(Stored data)
'''

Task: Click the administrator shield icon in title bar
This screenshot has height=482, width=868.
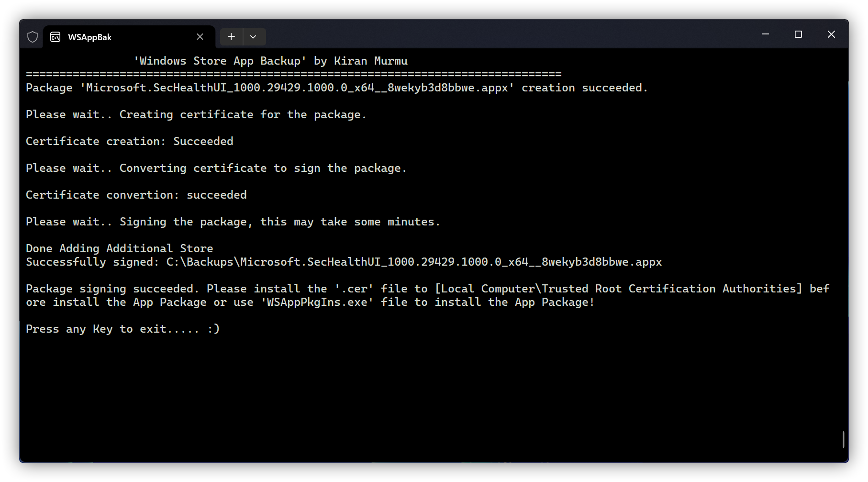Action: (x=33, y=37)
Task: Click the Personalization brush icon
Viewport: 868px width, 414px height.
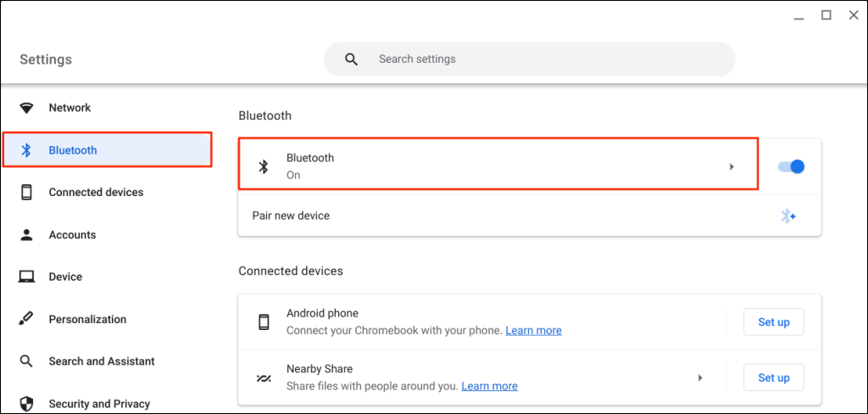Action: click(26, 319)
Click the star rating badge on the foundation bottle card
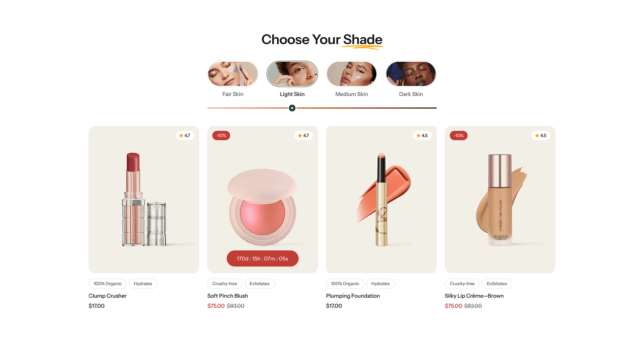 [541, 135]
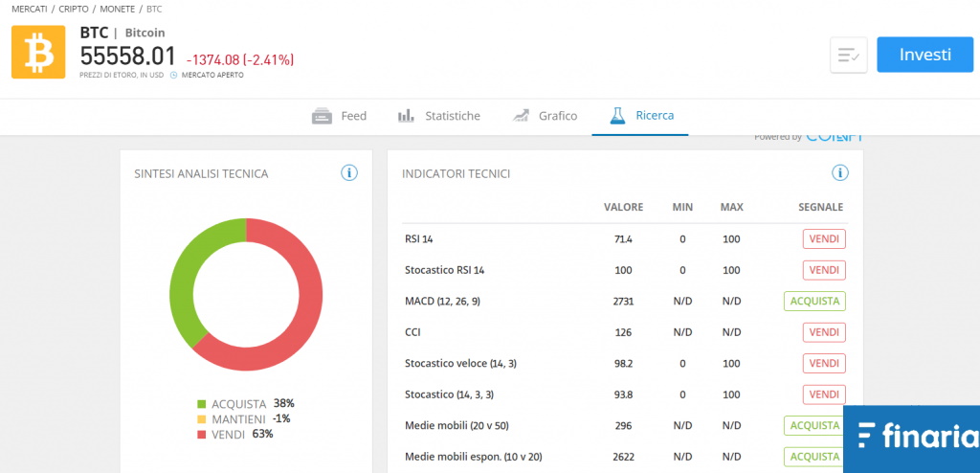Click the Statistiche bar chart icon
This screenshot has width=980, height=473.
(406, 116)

'''

The result should be an exact repetition of all the records. Drop the pictures.

Task: Click the administrator shield icon in title bar
This screenshot has height=482, width=868.
Action: (x=33, y=37)
Task: Click the Personalization brush icon
Viewport: 868px width, 414px height.
Action: click(26, 319)
Click the star rating badge on the foundation bottle card
 [541, 135]
Click the Statistiche bar chart icon
This screenshot has width=980, height=473.
(406, 116)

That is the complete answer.